After powering on, the program didn't run. I changed _CLKMODE to RCFAST and it works, but trying to use the external crystal results in hanging, even without specifying the '+ PLLnnX' part.

I have removed both caps and replaced the crystal on one of the boards but it still hangs, so I assume that I have damaged the chip. I don't have a spare prop replacement for testing the moment.

I have searched the forum and found that the PLL circuitry is sensitive to incorrect polarities and spikes, but as far as I can tell, the tant was wired the correct way around.

My question is - what caused the problem and what can I do to make sure I don't smoke the next chip ?

Background - I am a software developer and learning the hardware side, so please go easy on a newbie.

Thanks

Paul

Comments

  • RaymanRayman Posts: 9,482
    edited 2011-03-29 - 05:58:53
    Well, the PLL is often the first thing to fry. But, it doesn't sound like you did anything likely to fry it... I've never heard of anyone damaging a crystal, but I'm sure it's possible...

    I would double check your crystal connections... A bad connection at the crystal could be the problem...
    Prop Info and Apps: http://www.rayslogic.com/
  • Dr. MarioDr. Mario Posts: 330
    edited 2011-03-30 - 13:49:52
    Rayman - I agree.

    The Quartz crystals are generally more reliable, but it still can break under specific shock (such as slamming the board on table quickly and hard - it would always fracture a larger Quartz crystal - though the SMD crystals would ususally survive unscathed). Also, it's all too easy to pull the pins out and rip the wire off the crystal with specific brands (usually with the cheap crystals found in the cheaply-made RC toys).
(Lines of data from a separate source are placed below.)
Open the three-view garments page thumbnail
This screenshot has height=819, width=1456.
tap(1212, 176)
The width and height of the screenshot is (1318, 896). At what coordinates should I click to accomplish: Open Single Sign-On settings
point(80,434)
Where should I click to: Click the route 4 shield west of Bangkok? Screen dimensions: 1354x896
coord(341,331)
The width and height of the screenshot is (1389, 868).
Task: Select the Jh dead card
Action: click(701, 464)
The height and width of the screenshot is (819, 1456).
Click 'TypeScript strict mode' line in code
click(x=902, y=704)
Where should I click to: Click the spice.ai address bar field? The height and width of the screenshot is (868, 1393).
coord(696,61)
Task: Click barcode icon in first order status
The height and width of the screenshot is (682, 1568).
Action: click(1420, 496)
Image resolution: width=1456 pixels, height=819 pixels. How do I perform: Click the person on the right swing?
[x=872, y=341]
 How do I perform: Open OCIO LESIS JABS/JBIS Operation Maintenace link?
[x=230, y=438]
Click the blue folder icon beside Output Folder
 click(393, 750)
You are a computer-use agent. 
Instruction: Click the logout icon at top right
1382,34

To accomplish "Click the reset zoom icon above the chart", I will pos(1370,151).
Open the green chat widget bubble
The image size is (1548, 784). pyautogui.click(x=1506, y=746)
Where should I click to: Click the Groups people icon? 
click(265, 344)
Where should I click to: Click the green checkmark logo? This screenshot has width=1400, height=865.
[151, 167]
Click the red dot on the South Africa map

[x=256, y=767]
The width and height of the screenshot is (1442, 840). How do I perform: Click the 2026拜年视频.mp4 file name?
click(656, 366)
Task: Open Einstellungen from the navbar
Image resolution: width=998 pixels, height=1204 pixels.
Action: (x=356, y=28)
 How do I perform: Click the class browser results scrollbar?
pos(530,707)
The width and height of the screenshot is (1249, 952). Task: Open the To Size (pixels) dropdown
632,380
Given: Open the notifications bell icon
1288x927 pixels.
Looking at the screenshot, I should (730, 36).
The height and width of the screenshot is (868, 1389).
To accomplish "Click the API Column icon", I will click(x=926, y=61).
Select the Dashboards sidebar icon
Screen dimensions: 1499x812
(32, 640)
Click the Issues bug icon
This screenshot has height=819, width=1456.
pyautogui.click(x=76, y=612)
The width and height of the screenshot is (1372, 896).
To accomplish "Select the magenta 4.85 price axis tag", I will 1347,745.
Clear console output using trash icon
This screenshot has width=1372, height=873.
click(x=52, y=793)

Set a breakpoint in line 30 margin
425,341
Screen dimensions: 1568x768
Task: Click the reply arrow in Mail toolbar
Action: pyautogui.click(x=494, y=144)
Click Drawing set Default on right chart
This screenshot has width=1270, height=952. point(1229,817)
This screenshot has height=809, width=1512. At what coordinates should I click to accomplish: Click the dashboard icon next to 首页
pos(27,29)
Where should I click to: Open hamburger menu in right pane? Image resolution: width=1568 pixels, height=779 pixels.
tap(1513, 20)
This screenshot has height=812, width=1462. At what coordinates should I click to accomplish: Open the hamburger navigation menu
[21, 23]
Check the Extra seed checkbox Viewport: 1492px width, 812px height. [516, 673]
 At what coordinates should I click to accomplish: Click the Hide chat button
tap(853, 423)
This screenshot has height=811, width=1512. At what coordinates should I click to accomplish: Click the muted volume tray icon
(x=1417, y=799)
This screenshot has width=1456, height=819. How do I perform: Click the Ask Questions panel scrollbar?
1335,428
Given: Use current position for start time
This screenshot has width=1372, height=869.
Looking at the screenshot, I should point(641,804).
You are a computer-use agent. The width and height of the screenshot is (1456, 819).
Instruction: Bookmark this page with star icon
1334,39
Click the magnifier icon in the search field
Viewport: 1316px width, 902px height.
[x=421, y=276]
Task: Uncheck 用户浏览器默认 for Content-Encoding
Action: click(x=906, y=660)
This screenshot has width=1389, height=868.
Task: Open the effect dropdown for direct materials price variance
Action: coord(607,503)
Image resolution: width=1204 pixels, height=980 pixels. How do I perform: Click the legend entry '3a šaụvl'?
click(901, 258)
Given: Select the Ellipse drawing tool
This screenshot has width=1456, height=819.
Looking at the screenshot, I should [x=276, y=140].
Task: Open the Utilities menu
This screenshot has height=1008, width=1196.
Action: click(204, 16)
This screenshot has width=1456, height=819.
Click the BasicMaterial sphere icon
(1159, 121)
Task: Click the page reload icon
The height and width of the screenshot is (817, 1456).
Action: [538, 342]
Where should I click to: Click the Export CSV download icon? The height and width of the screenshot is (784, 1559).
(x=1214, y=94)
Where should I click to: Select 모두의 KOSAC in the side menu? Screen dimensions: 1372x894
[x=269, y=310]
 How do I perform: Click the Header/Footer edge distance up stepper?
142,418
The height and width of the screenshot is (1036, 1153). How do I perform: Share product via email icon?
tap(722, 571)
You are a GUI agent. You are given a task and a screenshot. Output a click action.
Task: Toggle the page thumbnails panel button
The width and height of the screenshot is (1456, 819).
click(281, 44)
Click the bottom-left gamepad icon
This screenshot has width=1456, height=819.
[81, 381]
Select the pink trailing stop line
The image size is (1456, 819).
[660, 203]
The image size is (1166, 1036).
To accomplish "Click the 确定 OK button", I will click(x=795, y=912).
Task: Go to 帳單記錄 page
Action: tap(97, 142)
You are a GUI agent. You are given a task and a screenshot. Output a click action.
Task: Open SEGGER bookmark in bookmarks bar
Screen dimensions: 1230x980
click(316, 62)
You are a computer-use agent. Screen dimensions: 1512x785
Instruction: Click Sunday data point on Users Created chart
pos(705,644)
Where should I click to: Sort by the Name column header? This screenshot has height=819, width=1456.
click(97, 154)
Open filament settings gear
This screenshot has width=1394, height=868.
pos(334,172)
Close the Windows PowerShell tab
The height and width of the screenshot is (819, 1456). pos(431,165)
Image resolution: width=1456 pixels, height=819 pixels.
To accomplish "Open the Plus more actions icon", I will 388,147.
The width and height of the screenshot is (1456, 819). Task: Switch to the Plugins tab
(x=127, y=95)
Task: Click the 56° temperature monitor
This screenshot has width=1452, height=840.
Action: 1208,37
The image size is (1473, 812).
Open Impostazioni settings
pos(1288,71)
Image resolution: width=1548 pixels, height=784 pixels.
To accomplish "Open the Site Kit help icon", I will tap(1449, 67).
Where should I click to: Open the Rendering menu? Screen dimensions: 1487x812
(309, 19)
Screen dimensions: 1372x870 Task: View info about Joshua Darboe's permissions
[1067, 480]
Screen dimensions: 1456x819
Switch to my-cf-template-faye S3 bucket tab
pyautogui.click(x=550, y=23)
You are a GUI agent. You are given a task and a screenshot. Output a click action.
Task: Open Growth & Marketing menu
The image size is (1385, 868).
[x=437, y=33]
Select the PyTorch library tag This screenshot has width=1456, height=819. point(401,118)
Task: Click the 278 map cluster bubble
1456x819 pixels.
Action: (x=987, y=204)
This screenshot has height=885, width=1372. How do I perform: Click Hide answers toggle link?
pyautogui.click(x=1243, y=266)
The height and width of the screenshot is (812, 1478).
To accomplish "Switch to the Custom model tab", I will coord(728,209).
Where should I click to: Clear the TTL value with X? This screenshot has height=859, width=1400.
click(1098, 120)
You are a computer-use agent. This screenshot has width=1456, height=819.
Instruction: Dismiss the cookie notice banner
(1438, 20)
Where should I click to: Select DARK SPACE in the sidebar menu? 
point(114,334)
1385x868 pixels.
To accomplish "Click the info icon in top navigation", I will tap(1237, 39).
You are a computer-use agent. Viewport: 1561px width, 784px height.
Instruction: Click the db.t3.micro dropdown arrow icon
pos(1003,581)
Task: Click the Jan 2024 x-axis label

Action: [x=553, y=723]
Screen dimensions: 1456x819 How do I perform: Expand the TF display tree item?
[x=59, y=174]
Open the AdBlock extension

    Also, double-checking the crystal connection is best. AND, don't forget that the decoupling capacitors have to be of the right ranges as the PLL in the Propeller usually "resonate" rapidly - up to 300MHz as mentioned in few overclocking threads here - wrong capacitor choice, and the PLL's history. Low ESR capacitors are also extremely important - lossy higher-ESR capacitors would run out of juice quickly, causing the PLL clock glitches - another reason why they get cooked too easily. My opinions (to be taken with grains of salts), was that the PLLs were made with somewhat thin "wire" traces on the Propeller die, or could be the power input that's too "thin" for its current consumption ratings.
    "Mamma-mia! It's-a Propeller!"
    "Resistance is futile!"
    "What's a gigawatt?"
  • Mike GreenMike Green Posts: 22,900
    edited 2011-03-30 - 14:31:38
    Not only do you have to wire Vss and Vdd to all of the points designated for them, but you need to have bypass capacitors (like 100nF) for Vdd/Vss on both sides of the DIP package close to the pins. The loading capacitors are internal to the chip, so you just have to have the crystal, also close to the chip with short leads.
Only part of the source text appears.